It seems to me that GM is probably "insolvent" already, in the sense that the value of its liabilities exceeds the value of its assets.*
But if it is insolvent, how come its equity is still trading at a positive number? Easy. Think of the equity as an out-of-the-money option--worth something as a lottery ticket, even if worth nothing at the moment.
Here's an example. LittleCo has assets of $80 and liabilities of $100. So, insolvent. If LittleCo liquidates today, its creditors get 80 cents on the dollar and the equity gets bubkas. But LittleCo has a chance to invest all $80 in a new project which will yield (a) $160 or (b) $80, with a 50 percent chance of each. This pencils out right: 0.5(160)+0.5(0)=80.
But from the standpoint of equity, there is the chance that something may turn up.

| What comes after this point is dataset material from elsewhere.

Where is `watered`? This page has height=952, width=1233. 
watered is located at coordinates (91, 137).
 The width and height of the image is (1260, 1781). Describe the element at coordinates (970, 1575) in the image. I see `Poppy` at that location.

How to measure the chance? Value the payoffs to equity. That would be: 0.5(160-100)+0.5(0)=30. So equity is worth $30, even though the company is insolvent. By the way, to double-check, figure the current market value of debt. The value is 0.5(100)+0.5(80)=50. Again, this pencils out right: $50+$30 = $80, so everything checks.
By the way, this is the same logic that leads to the conclusion that a homeowner whose mortgage is bigger than his house may nonetheless keep paying (link).
*In the bulldog of edition of this publication, I said it exactly backwarads. D'oh, no wonder my students don't understand me. And thanks, Taxmom.